TASK GOAL. Update the records from the line with "Viewport: 1200px width, 675px" through the line with "click(834, 336)" by replacing "status circle" with "status indicator" and changing nothing else. Give back only those lines, without the pictures.

RECORDS FOR THE TASK.
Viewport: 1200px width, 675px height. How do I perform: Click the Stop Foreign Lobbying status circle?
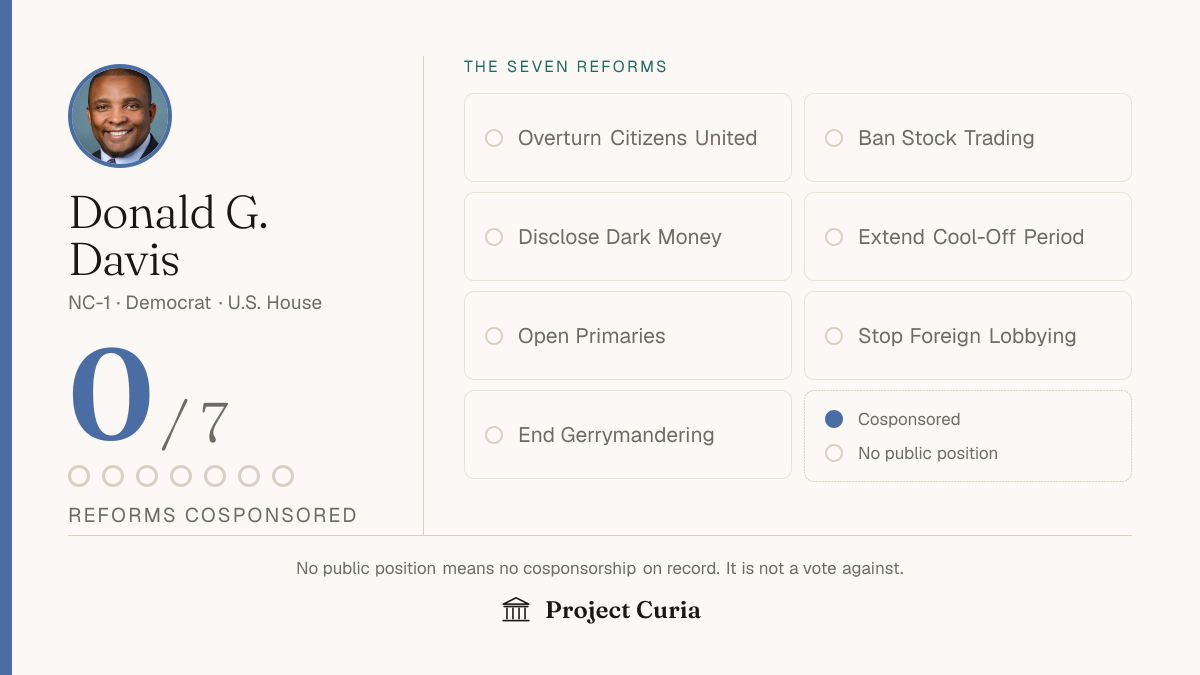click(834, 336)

* * *

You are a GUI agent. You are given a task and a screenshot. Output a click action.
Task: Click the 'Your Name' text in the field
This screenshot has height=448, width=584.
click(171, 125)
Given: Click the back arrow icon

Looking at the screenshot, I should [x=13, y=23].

ANSWER TO THIS PROBLEM.
Viewport: 1200px width, 675px height. How do I perform: Click the Stop Foreign Lobbying status indicator?
click(834, 336)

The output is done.